THE TASK: The number of lines below holding the string "will" is the only answer wanted.

Records from a collection:
══════

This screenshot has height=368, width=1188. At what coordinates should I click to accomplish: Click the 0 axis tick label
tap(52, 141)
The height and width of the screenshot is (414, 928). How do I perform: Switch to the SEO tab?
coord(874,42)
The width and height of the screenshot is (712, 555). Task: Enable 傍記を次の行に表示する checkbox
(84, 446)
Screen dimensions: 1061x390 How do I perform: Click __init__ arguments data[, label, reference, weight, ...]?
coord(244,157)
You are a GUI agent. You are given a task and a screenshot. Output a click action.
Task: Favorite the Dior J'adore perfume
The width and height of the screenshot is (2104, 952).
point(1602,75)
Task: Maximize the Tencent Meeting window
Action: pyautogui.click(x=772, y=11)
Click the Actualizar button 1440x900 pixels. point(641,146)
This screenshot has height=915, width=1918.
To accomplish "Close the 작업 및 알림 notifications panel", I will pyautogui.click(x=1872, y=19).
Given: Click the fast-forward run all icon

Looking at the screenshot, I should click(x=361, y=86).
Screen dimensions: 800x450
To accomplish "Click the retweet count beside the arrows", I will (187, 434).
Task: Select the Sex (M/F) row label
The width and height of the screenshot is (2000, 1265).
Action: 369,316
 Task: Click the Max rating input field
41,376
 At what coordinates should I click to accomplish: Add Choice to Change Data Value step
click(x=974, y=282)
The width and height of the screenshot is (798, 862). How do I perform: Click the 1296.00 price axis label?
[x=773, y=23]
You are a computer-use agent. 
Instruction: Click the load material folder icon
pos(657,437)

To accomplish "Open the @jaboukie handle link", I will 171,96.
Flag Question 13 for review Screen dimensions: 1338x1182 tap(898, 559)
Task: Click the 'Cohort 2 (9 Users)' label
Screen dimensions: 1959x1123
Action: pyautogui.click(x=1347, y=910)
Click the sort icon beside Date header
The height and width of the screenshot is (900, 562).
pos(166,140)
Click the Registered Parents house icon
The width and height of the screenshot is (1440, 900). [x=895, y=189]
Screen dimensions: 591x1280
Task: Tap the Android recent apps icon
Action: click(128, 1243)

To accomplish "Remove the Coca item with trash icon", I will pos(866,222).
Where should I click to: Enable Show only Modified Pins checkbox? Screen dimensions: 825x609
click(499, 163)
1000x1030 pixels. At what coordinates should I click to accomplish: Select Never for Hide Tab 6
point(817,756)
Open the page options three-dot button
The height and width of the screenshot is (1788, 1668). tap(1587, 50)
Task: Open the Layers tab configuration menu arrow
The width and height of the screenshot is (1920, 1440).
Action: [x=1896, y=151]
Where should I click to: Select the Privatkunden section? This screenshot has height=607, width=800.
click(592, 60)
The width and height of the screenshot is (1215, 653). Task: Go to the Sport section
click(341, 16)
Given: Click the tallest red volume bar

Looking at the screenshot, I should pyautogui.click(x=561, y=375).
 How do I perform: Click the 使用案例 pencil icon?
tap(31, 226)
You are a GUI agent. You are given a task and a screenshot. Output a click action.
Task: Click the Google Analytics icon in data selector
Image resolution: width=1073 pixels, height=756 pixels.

══════

WRITTEN SOLUTION: 4